>>>
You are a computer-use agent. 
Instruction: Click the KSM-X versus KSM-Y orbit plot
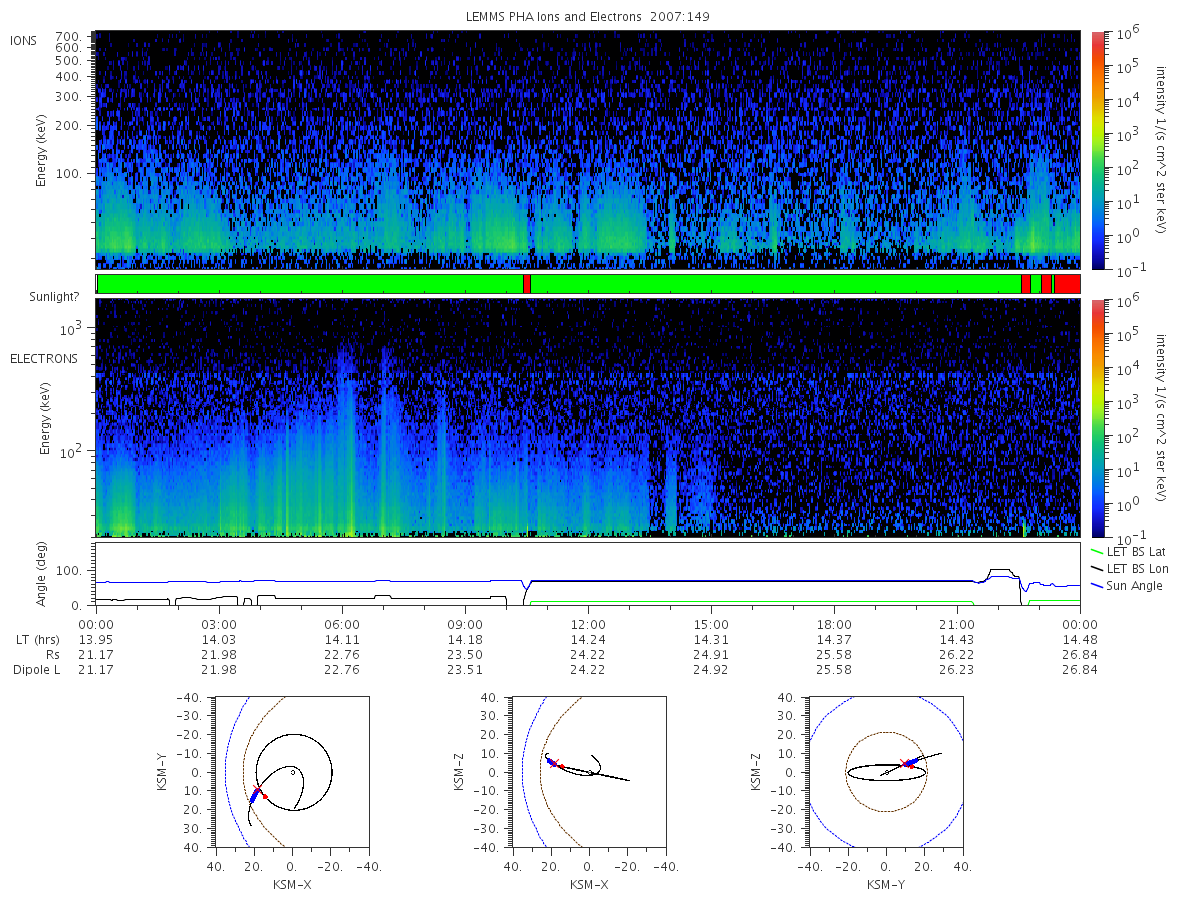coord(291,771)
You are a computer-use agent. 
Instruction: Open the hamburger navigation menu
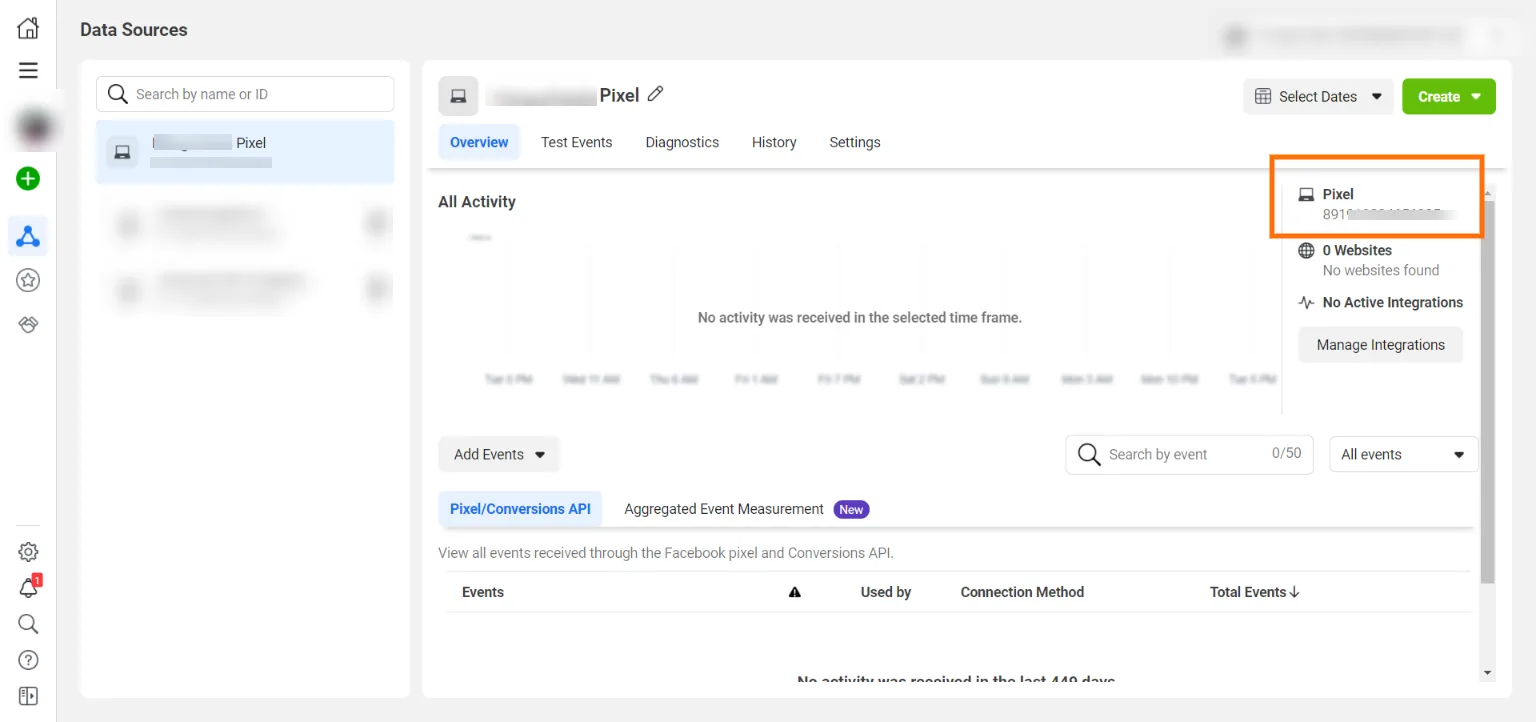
<<<
>>>
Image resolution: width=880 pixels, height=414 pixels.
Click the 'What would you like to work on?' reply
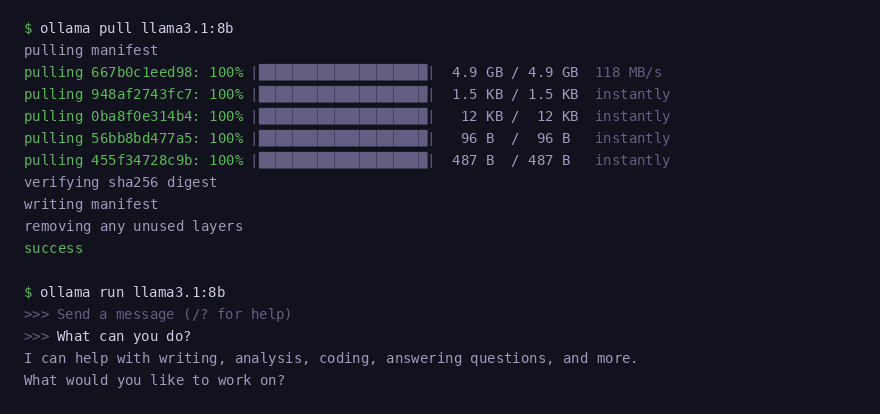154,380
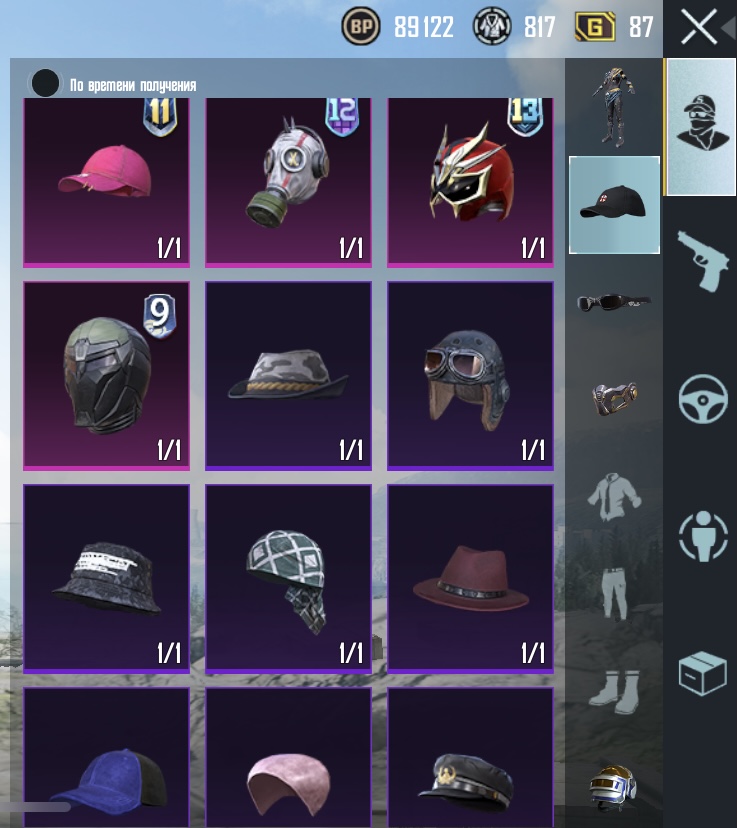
<<<
Brief: A word-for-word reproduction is needed of the lines above from the line containing "Instruction: Click the" through the line containing "Instruction: Open the", with both ends kept and no pictures.

Task output:
Instruction: Click the KSM-X versus KSM-Y orbit plot
coord(291,771)
You are a computer-use agent. 
Instruction: Open the hamburger navigation menu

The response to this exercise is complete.